Positive thinking proposes techniques to improve life

Positive thinking proposes techniques to improve one’s life and manage one’s mental states through conscious and intentional control of one’s thoughts. Positive phrases and affirmations are used to counteract unpleasant thoughts and change one’s attitude towards life.

In recent decades, this current has been followed and developed by different strands of thought – from positive psychology to the most heterogeneous new age currents. The risk, however, is that this concept goes to endorse a certain widespread belief in the mainstream of today’s society, where we are all called to always be positive, smiling, optimistic and active. It is forbidden to be sad, it is forbidden to stop or linger on negative thoughts or moods.
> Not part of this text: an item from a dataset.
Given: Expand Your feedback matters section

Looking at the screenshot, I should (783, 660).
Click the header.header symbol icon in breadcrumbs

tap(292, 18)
Self-help manuals continually encourage us to improve, the current consumer society continually offers us easy and immediate solutions to distract us from ourselves (shopping, going to the gym, eating food, or watching others do it, etc.). In short, everything seems to suggest us not to think, put aside sadness and discomfort and replace them with pleasant activities or thoughts!

Eliminate Negative Thoughts?

Let’s try to ask ourselves first – why should we eliminate negative thoughts? The question is not so trivial, that human suffering is something that is expressed through recursive and repetitive patterns is known history. Freud himself had defined this mechanism as repetition compulsion, that is, the tendency of human beings to re-enact symptomatic, behavioral, or relational patterns that are dysfunctional and cause subjective suffering.

Apparent self-sabotage through which it would seem that people tend to retrace the paths that perpetuate their pain rather than seek new ones. And then, it would be natural to ask ourselves, why not break this vicious circle by forcing ourselves to think about something positive? The rest will hopefully follow.

In reality, things are not that simple and these techniques often only work in the short term. First of all, because forcing oneself to think about something positive while sad, disheartened or distressed, can be a sort of paradoxical injunction for the mind. As if, in other words, we were imposing on ourselves with willpower something that can only happen spontaneously.

Friends and relatives of those people who in some moments of their life have gone through a depression know this well. Encouraging them to get up, to go out, or even just to get out of bed has achieved nothing but the opposite effect. Forcing ourselves not to think about something reinforces that thought that we would like to eliminate because we try to change with willpower something that is not voluntary.

Positive thinking – when it’s a trap

There is another aspect that should warn us from positive thinking at any cost, sometimes positive thinking can be harmful and sustain dysfunctional states of mind. An example is the state of euphoria in which people who unconsciously deny depressive suffering by covering it up with manic excitement find themselves.

Their optimistic thoughts contain a certain amount of unreasonableness, excessively grandiose self-esteem, and poor judgment that can lead them to undertake risky and potentially harmful initiatives for themselves or others.

Another example is the false optimism that connotes the thoughts of those who are addicted to gambling, whenever they suffer a loss rather than stop they continue to gamble, why? Because, ignoring the nature of their condition, they are convinced once again that the win is now close, that now it is not enough to recover all that they have lost previously. Instead of acknowledging the reality of loss, they convince themselves that they are close to redemption.

Sadness, fear, anxiety, discouragement, and others are all emotions that cause an unpleasant state of mind, but they are also useful in making us recognize a source of danger. To let us process a loss, to signal to us that the choices we are making are perhaps not as right as we thought or that within us there is a source of emotional suffering that we must listen to and deal with. If we pretend to use positive thinking to disavow all this we risk distancing ourselves from ourselves.